In any case, these big ballets don’t get budgeted without trends emerging first in smaller places. Last year was awash with small, potent works that were nakedly about feelings. If you’re going to choreograph a lovers’ break-up, it must be as tempting to lather on droops and sobs as it is to ladle a cream and vermouth sauce over indifferent fish, and there’s plenty of that about, particularly from Europe. But Crystal Pite and newbie James Cousins both choreographed heartbreak with the precision of dance poets last year, she with A Picture of You Falling, using a freeze-frame idea, and he with There We Have Been, in which a man keeps a woman aloft in his arms without ever touching the ground over the course of 17 minutes. Both physical ideas were so well executed as to become irresistible as metaphors for feelings and imaginings. Pite’s next work comes our way in May at Sadler’s Wells.
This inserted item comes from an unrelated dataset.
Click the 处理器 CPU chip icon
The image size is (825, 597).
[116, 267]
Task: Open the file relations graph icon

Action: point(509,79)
Then there’s that most intractable ingredient of all, music. No company is more musically alive than Rambert under the double act of director Mark Baldwin and conductor Paul Hoskins, whose bold policy of blind-dating choreographers with scores or works of art has emerged as the outstanding story of the past decade’s dance in Britain. Of course it’s not always successful, but last year the Gavin Higgins massed brass-band score commissioned for Baldwin’s Dark Arteries and the total triumph of Kim Brandstrup’s emotive, ingeniously staged Transfigured Night to the Schoenberg classic Verklärte Nacht were highlights, to be seen touring again this year.

This cornucopia of 2015’s widely ranging successes was in my thoughts as I watched the first creation of 2016, the Royal Ballet’s Elizabeth, a multistranded piece of music dance-theatre in the Linbury Studio Theatre. A royal supply of in-house resources has been mustered by Will Tuckett for the starry veterans Carlos Acosta and Zenaida Yanowsky, and, given our unhappy feelings about Carlos’s farewell main-stage appearances in his own Carmen recently, it’s good to see him, even briefly, looking as sexy and charismatic as we remember, in cameos of Dudley, Anjou, Raleigh and Devereux, each with its own splendid jerkin and facial hair.
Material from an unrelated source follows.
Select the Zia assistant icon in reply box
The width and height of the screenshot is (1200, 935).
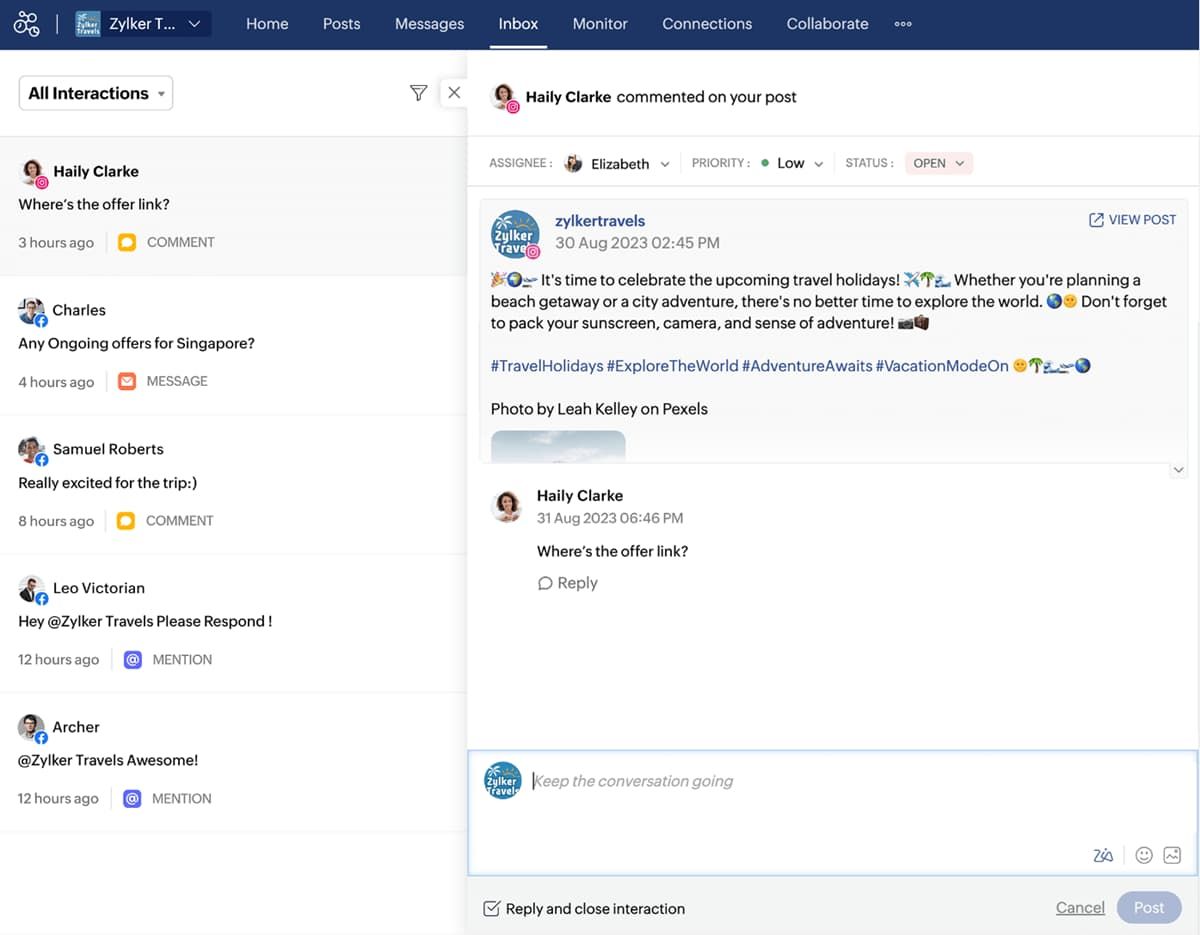pos(1103,855)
The lustrous, patrician Zenaida, enormously fetching in Tudor garb with her long red hair and mesmerisingly beautiful arms, reels and writhes and faints in coils over the men who did her wrong and, often, had to be beheaded for it. The costumes (by Fay Fullerton from the ROH wardrobe) are delectable, whisper-light pleats, corsets and lace collars before a fine gold dévoré backcloth.
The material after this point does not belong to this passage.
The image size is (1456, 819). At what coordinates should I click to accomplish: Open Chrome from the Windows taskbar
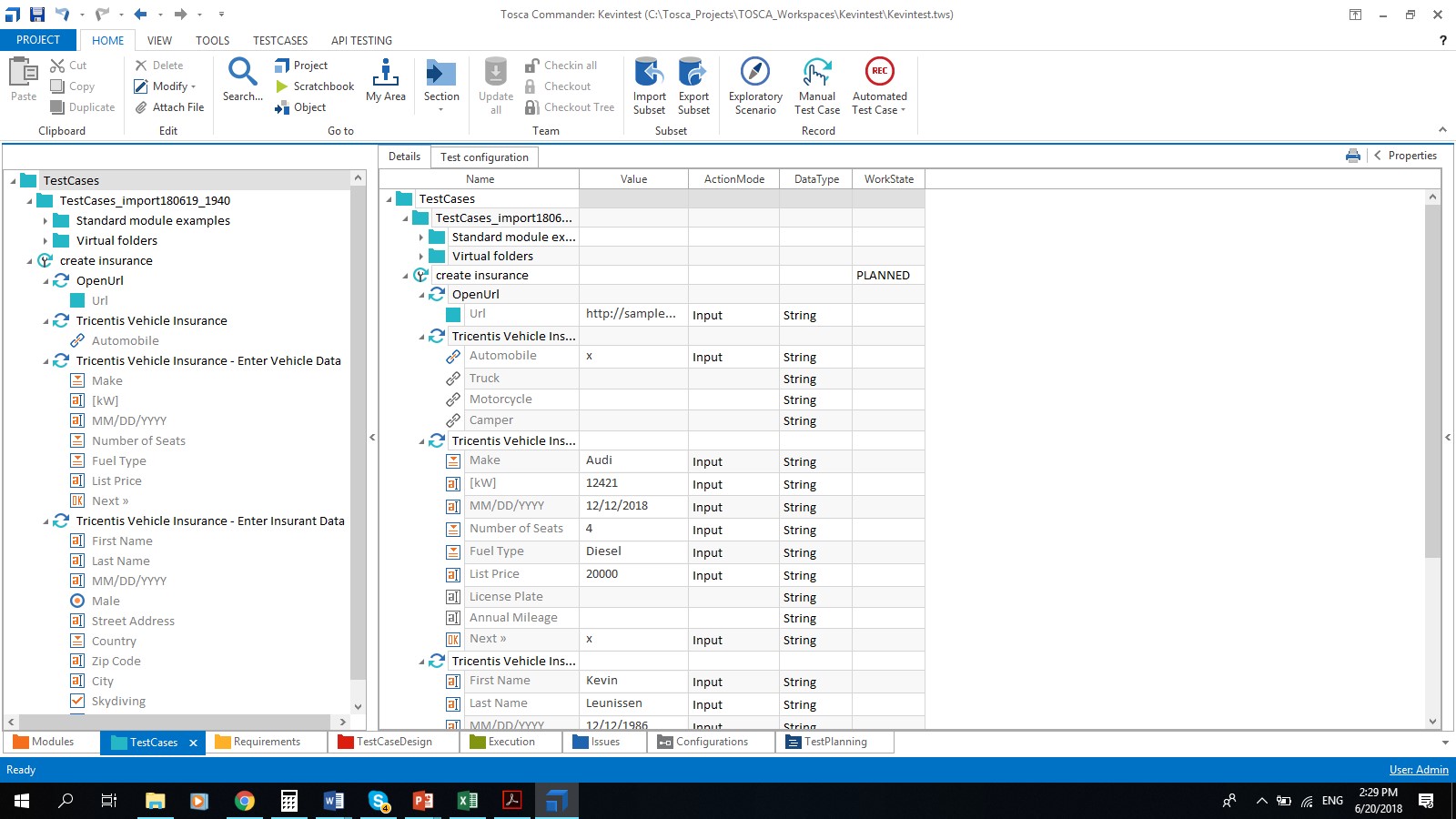coord(244,801)
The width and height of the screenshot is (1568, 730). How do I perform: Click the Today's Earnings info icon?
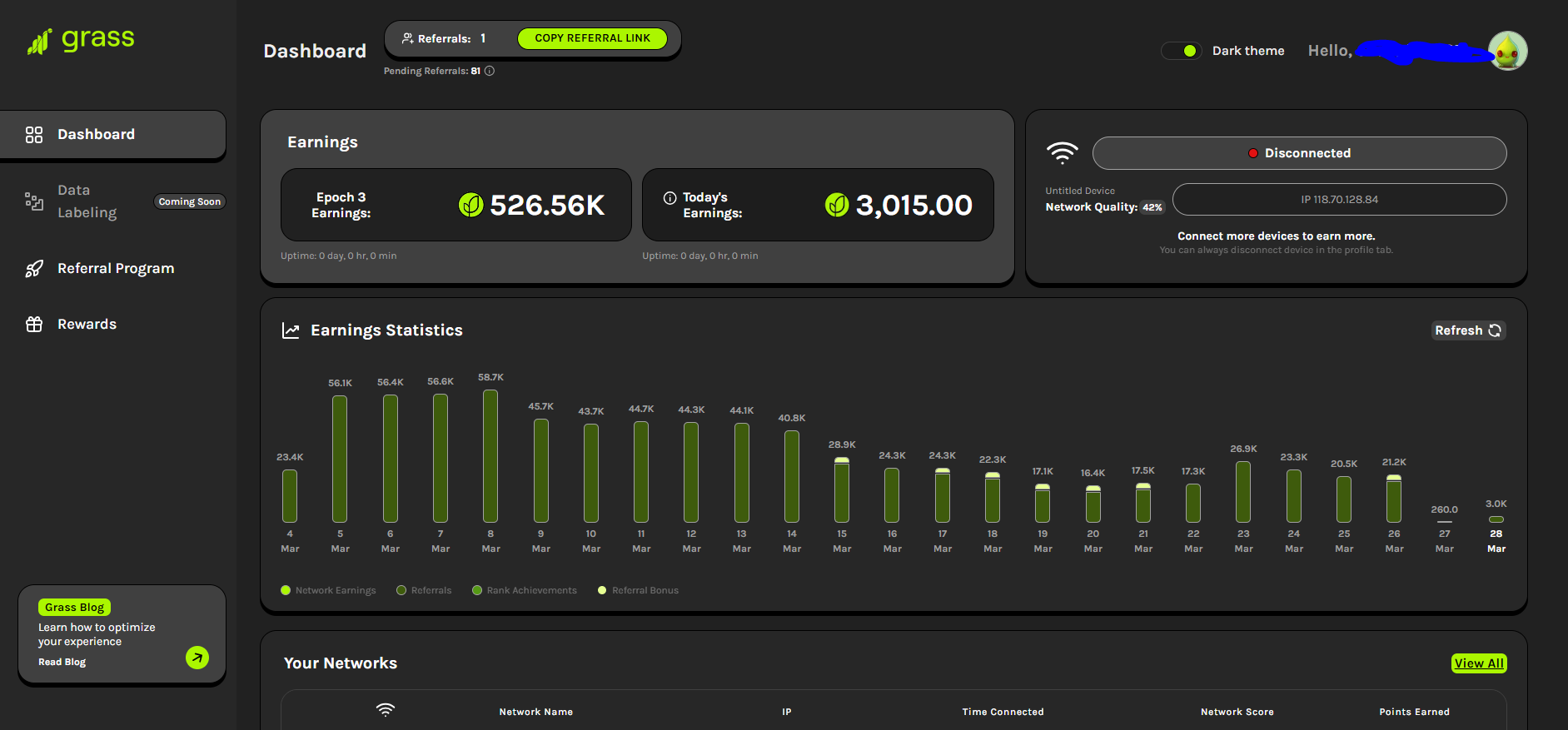(670, 198)
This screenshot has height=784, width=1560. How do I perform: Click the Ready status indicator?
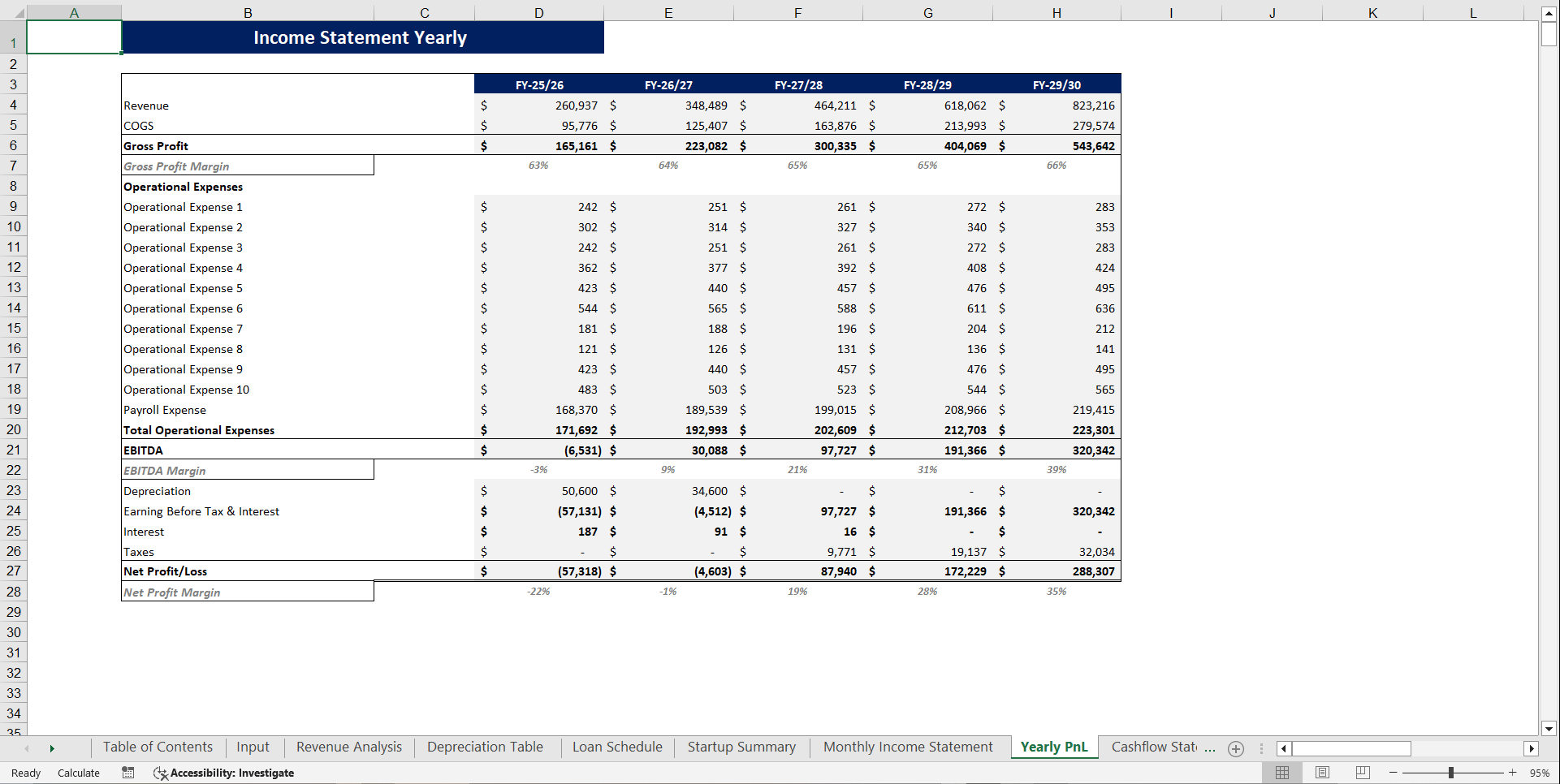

On balance, you would say it is text with dance, rather than the other way round: four actors declaiming, over a stingy cello continuo, an ardent libretto stitched together by Alasdair Middleton from love poems and letters between Elizabeth and her suitors. But it is unbalanced, the intelligent idea tied down by having Good Queen Bess in a marionette relationship to the words, and Tuckett doesn’t show us choreographically the truth of time passing through a woman’s body. She fantasises differently about love at 25, 45 and 65. Ask Bridget Jones. Here one pas de deux with Acosta is very like another. I wished for a choreographic eye like Pite’s or Brandstrup’s to use movement precisely, rather than the overabundance of Yanowsky’s matchless talent for gracious mournfulness.

Still, it will send you back to Elizabeth’s poems. ‘I grieve, and dare not show my discontent,’ she wrote. We critics are luckier.